The latest Investment Property Databank (IPD) monthly index showed that capital depreciation ended the first quarter at a pace that is consistent with declines that were seen in the first two months of 2009, at -3.1 per cent in March.
Irish investors, who have been major players in the UK market over the past decade and more, have been sitting tight for several months because of the continuing decline in values and difficulties in raising debt finance.
The compounded capital movement over the first quarter was thus -8.9 per cent, according to the index which, while a significant attenuation from the decline in the final three months of 2008 (-15 per cent), is still much steeper than the decline over the same three month period last year, at -4.7 per cent.
Retail, office and industrial capital growth rates in March were -3.4, -3.2 and -2.4 per cent, respectively.
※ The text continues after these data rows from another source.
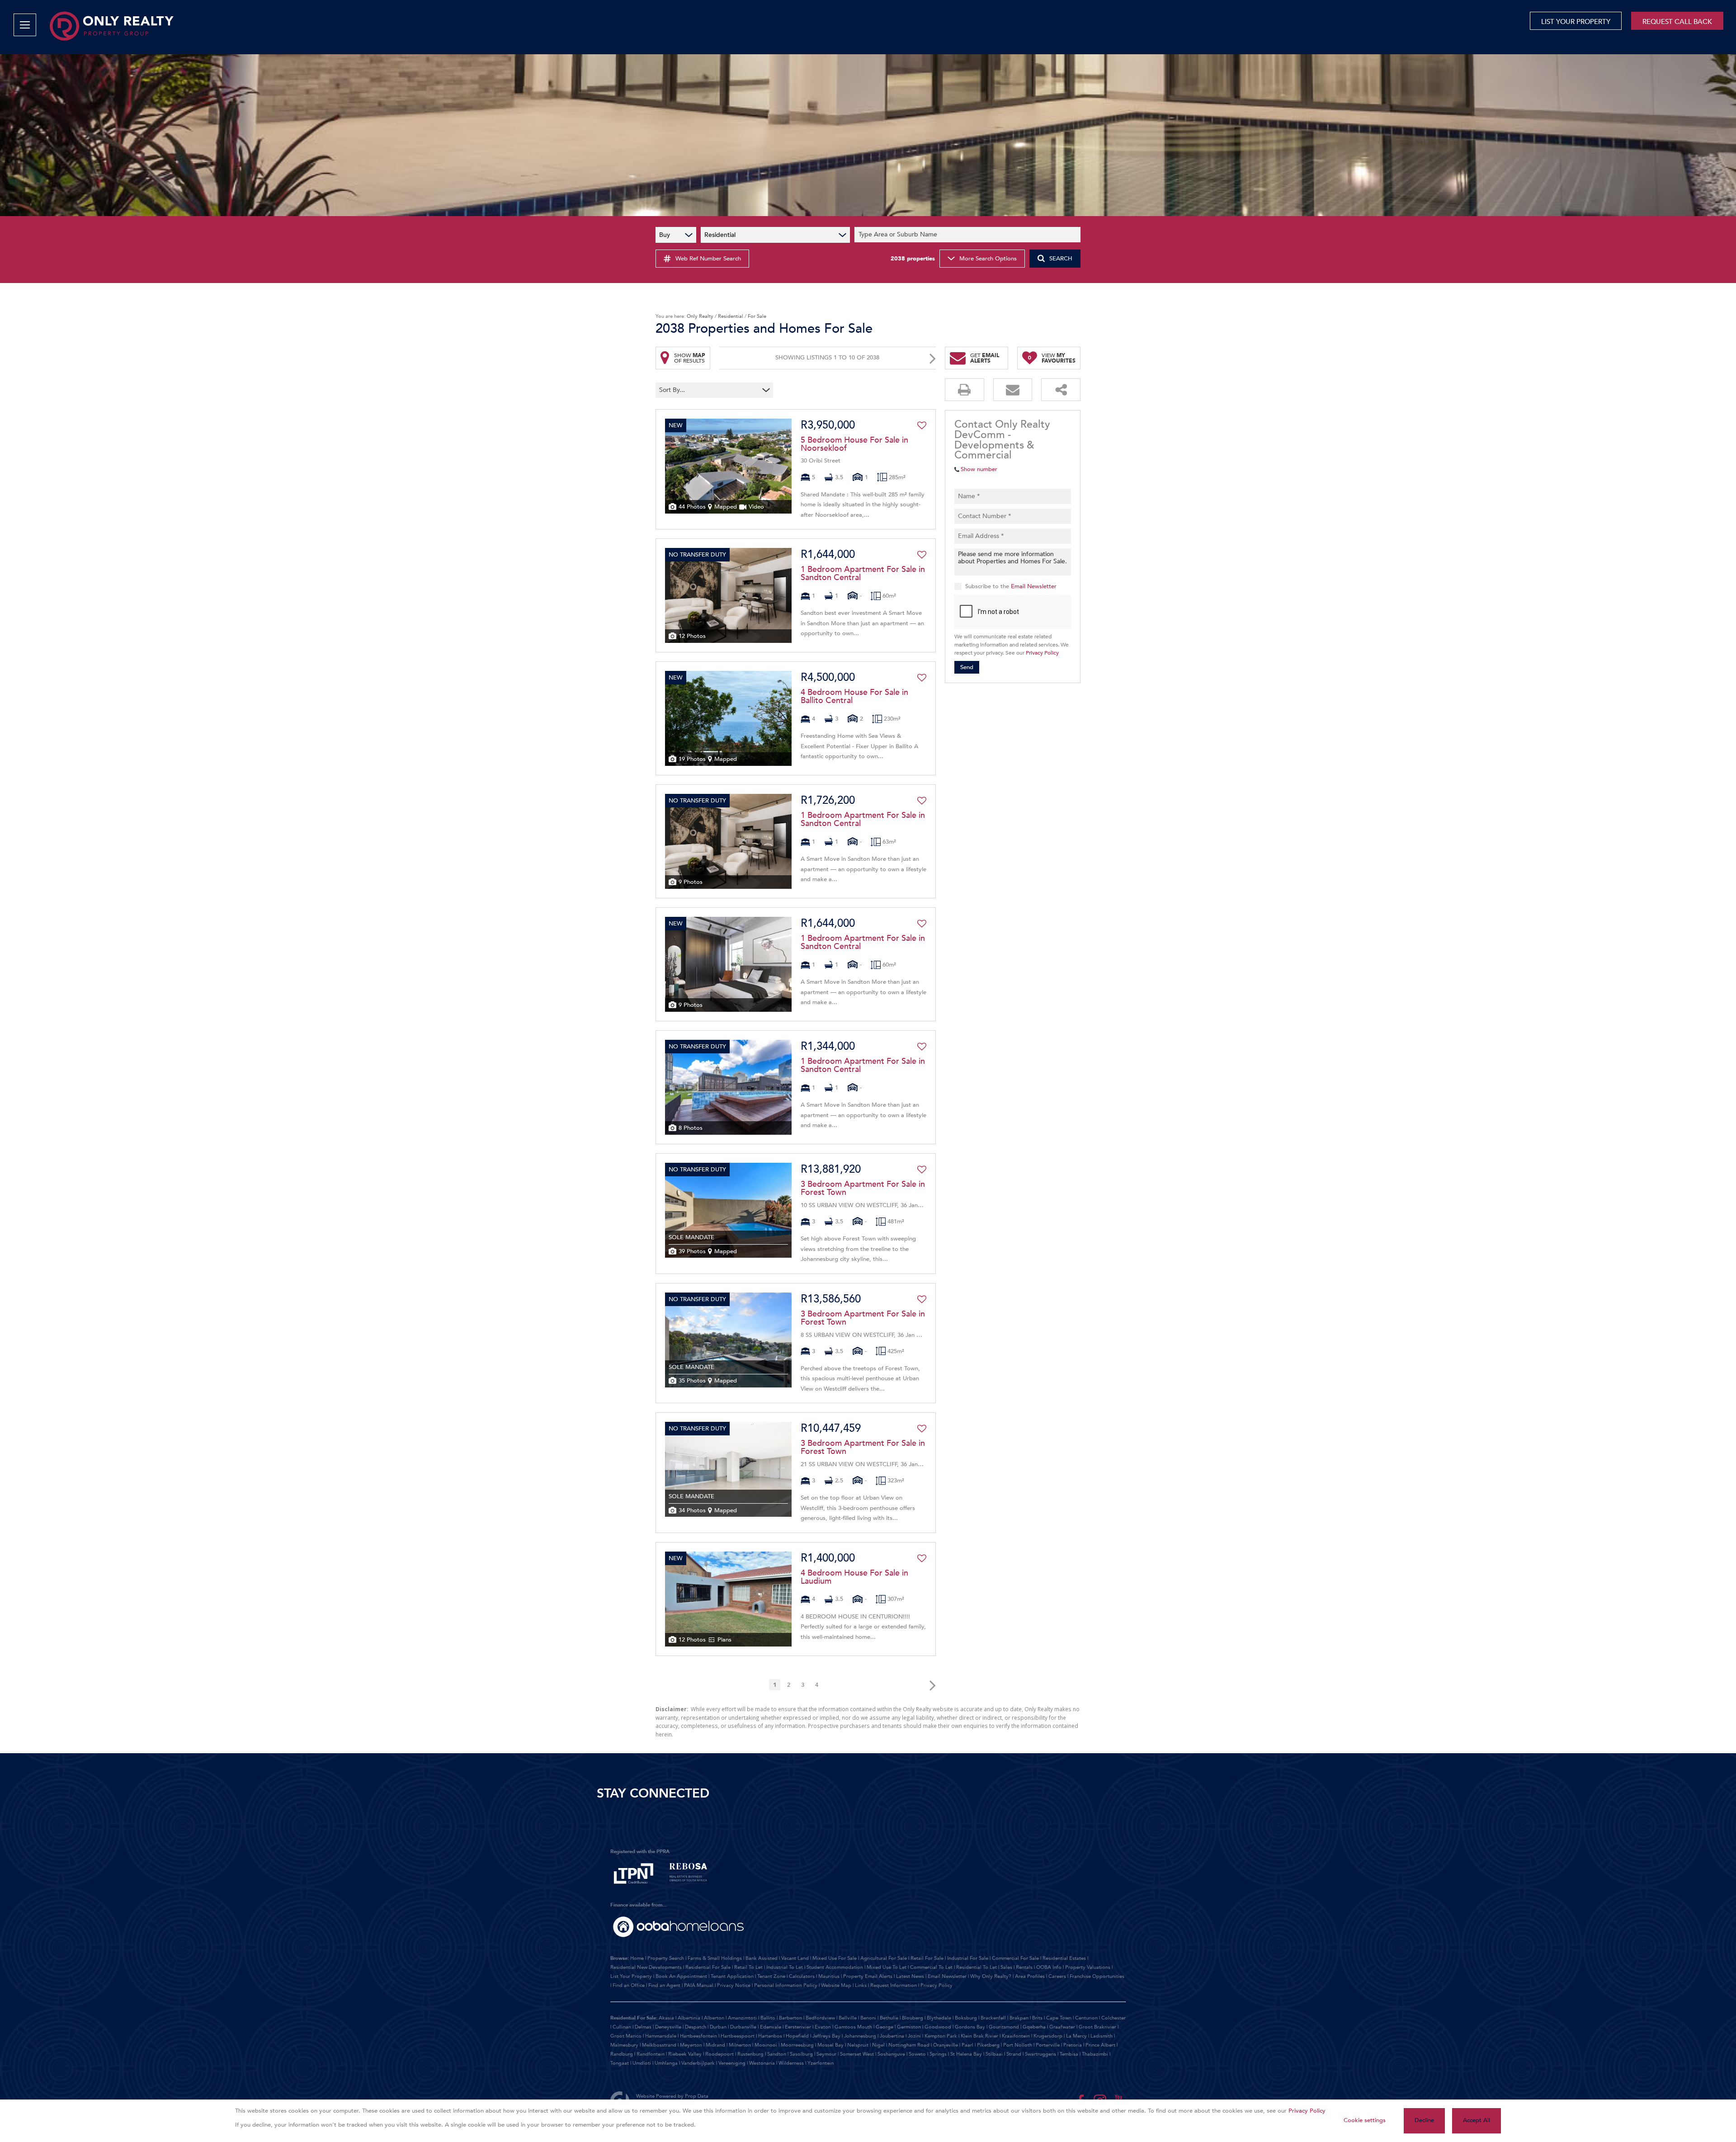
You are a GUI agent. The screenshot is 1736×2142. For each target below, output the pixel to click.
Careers (1057, 1976)
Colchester (1113, 2018)
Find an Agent (664, 1985)
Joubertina (892, 2036)
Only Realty (700, 316)
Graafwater (1062, 2027)
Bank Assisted (761, 1958)
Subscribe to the (1011, 586)
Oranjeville (945, 2045)
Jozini (914, 2036)
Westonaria (762, 2063)
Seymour (826, 2054)
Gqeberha (1034, 2027)
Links (861, 1985)
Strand (1013, 2054)
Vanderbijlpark (698, 2063)
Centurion (1086, 2018)
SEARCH (1060, 259)
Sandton (776, 2054)
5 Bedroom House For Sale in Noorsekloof (854, 444)
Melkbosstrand (659, 2045)
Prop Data (696, 2096)
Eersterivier (798, 2027)
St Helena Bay (966, 2054)
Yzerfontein (820, 2063)
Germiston (909, 2027)
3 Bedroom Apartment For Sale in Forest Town (863, 1188)
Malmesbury (624, 2045)
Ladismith (1101, 2036)
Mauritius (829, 1976)
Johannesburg (860, 2036)
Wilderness (791, 2063)
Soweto (917, 2054)
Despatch (695, 2027)
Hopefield (797, 2036)
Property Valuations (1087, 1967)
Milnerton (740, 2045)
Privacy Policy (1042, 652)
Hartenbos (770, 2036)
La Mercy (1076, 2036)
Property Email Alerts (867, 1976)
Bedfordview (820, 2018)
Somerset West (857, 2054)
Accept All (1476, 2120)
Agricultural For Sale (883, 1958)
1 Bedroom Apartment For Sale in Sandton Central (863, 574)
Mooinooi (766, 2045)
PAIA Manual (698, 1985)
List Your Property (631, 1976)
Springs (938, 2054)
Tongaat (619, 2063)
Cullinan (622, 2027)
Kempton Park (941, 2036)
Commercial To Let (931, 1967)
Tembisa (1069, 2054)
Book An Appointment (681, 1976)
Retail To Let (748, 1967)
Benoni (868, 2018)
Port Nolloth (1017, 2045)
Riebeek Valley (685, 2054)
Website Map (836, 1985)
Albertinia (689, 2018)
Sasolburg (801, 2054)
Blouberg (912, 2018)
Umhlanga (666, 2063)
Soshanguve (891, 2054)
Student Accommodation (835, 1967)
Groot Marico (626, 2036)
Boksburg (966, 2018)
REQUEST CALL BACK (1677, 21)
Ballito (767, 2018)
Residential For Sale (708, 1967)
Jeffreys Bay (826, 2036)
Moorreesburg (797, 2045)
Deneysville (668, 2027)
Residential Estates (1064, 1958)
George (884, 2027)
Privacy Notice (733, 1985)
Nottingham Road (908, 2045)
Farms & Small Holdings (715, 1958)
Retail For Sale (926, 1958)
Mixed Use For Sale (834, 1958)
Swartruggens (1040, 2054)
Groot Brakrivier (1097, 2027)
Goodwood (938, 2027)
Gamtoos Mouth (853, 2027)
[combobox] (969, 235)
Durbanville (743, 2027)
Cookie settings (1365, 2120)
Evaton (823, 2027)
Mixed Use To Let (886, 1967)
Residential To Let (976, 1967)
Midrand (715, 2045)
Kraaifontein (1016, 2036)
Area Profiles (1030, 1976)
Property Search (665, 1958)
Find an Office (629, 1985)
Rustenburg (750, 2054)
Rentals (1024, 1967)
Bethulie (889, 2018)
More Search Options (988, 259)
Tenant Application (732, 1976)
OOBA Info (1048, 1967)
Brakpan (1019, 2018)
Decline (1424, 2120)
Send (966, 667)
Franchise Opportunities (1097, 1976)
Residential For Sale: (633, 2018)
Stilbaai (994, 2054)
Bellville (848, 2018)
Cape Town (1058, 2018)
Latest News (910, 1976)
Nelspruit (857, 2045)
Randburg (621, 2054)
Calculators (802, 1976)
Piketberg (988, 2045)
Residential (730, 316)
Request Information (893, 1985)
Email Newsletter (1034, 586)
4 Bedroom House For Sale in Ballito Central (854, 697)
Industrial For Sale (967, 1958)
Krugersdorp (1047, 2036)
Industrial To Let (784, 1967)
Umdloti (641, 2063)
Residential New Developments (646, 1967)
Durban (718, 2027)
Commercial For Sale (1015, 1958)
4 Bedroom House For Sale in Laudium (854, 1577)
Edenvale (770, 2027)
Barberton (790, 2018)
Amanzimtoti (742, 2018)
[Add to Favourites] (921, 425)
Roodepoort (719, 2054)
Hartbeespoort (738, 2036)
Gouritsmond (1004, 2027)
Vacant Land (795, 1958)
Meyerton (691, 2045)
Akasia (666, 2018)
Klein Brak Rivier (979, 2036)
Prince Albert (1100, 2045)
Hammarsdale (660, 2036)
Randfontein (651, 2054)
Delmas (643, 2027)
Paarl (967, 2045)
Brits (1037, 2018)
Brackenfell (993, 2018)
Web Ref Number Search (708, 259)
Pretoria (1072, 2045)
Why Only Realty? (990, 1976)
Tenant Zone (771, 1976)
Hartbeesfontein (698, 2036)
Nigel (878, 2045)
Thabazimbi (1095, 2054)
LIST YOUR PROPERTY (1575, 21)
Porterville (1048, 2045)
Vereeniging (731, 2063)
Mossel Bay (830, 2045)
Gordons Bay (970, 2027)
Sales (1006, 1967)
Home (637, 1958)
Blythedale (939, 2018)
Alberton (714, 2018)
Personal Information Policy (785, 1985)
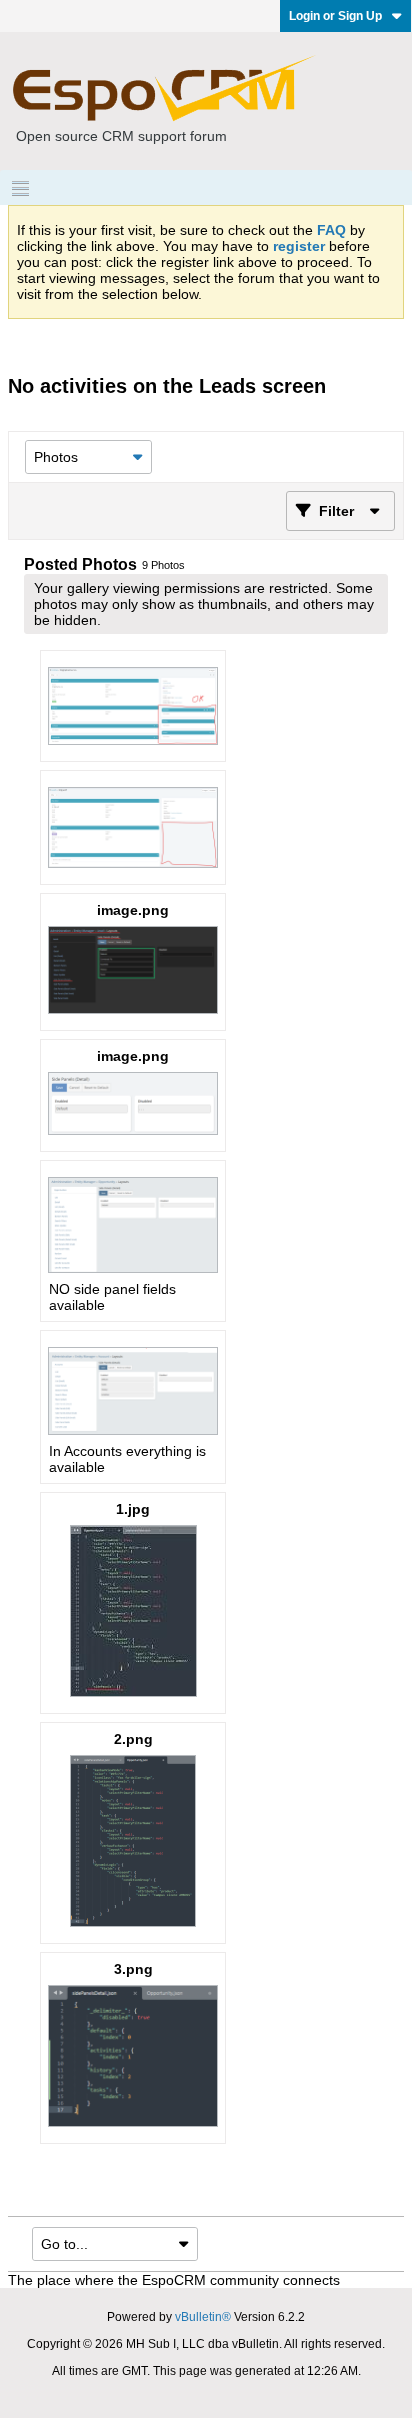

All property initial yields, which have risen every month since June 2007, increased by a further 24 basis points to 7.66 per cent, with yields moving out across all sectors.
The main driver of movement in capital values is changing. While yields are continuing to rise, the downward pressure on rental values is becoming an increasingly significant contributor to capital depreciation.
All property rental value growth in March was -1.34 per cent, which implies a more rapid correction in expected future cash flows from commercial property than at any time in the IPD monthly index’s 22-year history.